I should start by summarising what I think are two fundamental ways in which electrons can be added to the valence shell of a main group element.

  • If an s/p basis only is used for the (main group) valence shell, then once eight electrons have populated the four bonding molecular orbitals constructed from this basis, additional electrons can then go into the four antibonding orbitals. This simple concept is often taught as an explanation for why the bond orders across the range N≡N, O=O, F-F and Ne…Ne decrease regularly (in fact one could also add CC to the left of this series, which is thought to have a weak quadruple bond). The Lewis octet is maintained throughout.
  • The second fundamental possibility is to expand the valence shell basis set to s/p/d or s/s/p/p (the second s or p-shell is the Rydberg level, i.e. 3s for carbon) or even s/s/p/p/d. That would be a true Lewis octet expansion, which depends on identifying significant Rydberg occupancy. This latter is in fact very rare, and few examples have been conclusively identified. One such as been discussed on this blog  and more examples were presented at the Aachen bond Slam in September 2017. Unlike the first mechanism (which reduces bond orders), this one actually increases bond orders and any bonds where the atomic orbital contributions have a significant Rydberg component can be considered as “Hyperbonds“.

One can then address the issue of hypervalency (and any octet expansion) by analysing the basis set contributions of the orbitals. These orbitals can be either canonical molecular orbitals or localised (NBO) orbitals. If a single determinant wavefunction is appropriate, then the orbitals would be doubly occupied (for closed shell species). If the molecule has multi-reference character, then of course fractional electron occupancy of these orbitals may be required (as would e.g. be the case for ozone, O3, another molecule asserted in the review as hypervalent[1]).

There are other ways of analysing the wavefunction. The one discussed at length in the review[1] is from an atomic charge map, but also mentioned is an ELF partitioning. This derives not from an orbital population but from the distribution of a function (ELF) calculated from the electron density itself. It was this latter method that was cited for SeMe6. The ELF method partitions electrons into so-called basins, which can be monosynaptic (lone pairs and ionic bonds), disynaptic (covalent bonds) and more rarely trisynaptic (3-centre bonds). Using this analysis, six disynaptic octahedrally-arranged ELF basins were located for  SeMe (“in which the Se–C bonds are relatively non-polar, can have electron populations exceeding 8 at the central atom”[1]) and for which the total integration cames to 11.34e (FAIR Data DOI for this calculation can be see at 10.14469/hpc/3219).

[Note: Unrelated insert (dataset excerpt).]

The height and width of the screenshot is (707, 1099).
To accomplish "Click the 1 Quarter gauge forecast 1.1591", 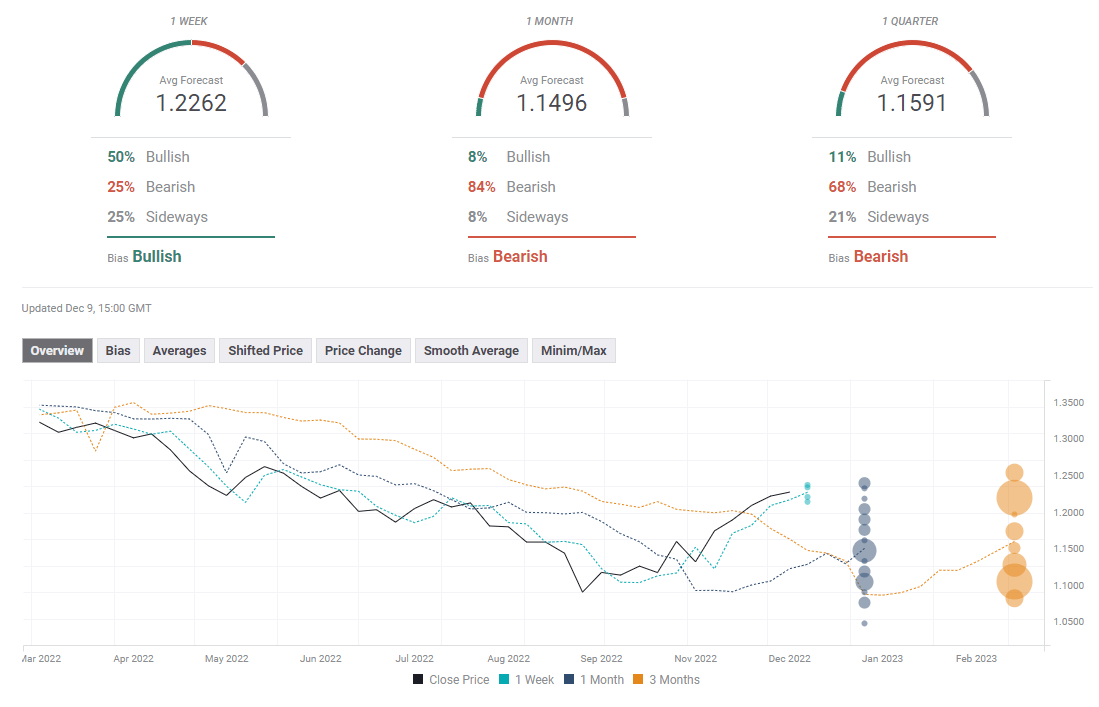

The key phrase is “non-polar”, since the Lewis concept relates to shared electron pair or covalent hypervalency. It was this aspect that I focused on seven years back in looking at whether e.g. IF7 was hypervalent (along with I(CN)7). These were too ionic to reveal disynaptic covalent ELF basins. So in an effort to reduce the polarity, I tried II7 and At.At7, on the grounds that these homonuclear molecules might be less polar. The seven I-I or At-At ELF disynaptic basins integrated to totals of 6.55 and 6.47e respectively; there was no evidence of “octet expansion” for either central halogen. Instead of course, the six electrons in the octet-excess needed to create seven I-I bonds actually populate I-I antibonding orbitals, as per method 1 above. Accordingly the I-I bond orders reduce from 1.0 to e.g. 0.47 for the axial substituents and 0.37 for the five equatorial groups.

One interesting property of the centroid of the ELF basins is that you can infer the polarity of the bond from its position along the bond axis. For II7, the centroids are displaced towards the central iodine, indicating it is more electronegative, and away from the terminal iodine, indicating it is the electropositive partner. I mention this since the ELF basins for SeMe6 show the centroids to be strongly displaced towards the carbon and away from the Se (0.38/0.62), indicating that this molecule is in fact polar and NOT non-polar as was asserted. 

To follow-up this latter observation, I did an NBO analysis of the wavefunction for SeMe6 (FAIR Data DOI: 10.14469/hpc/3220). This reveals the following properties.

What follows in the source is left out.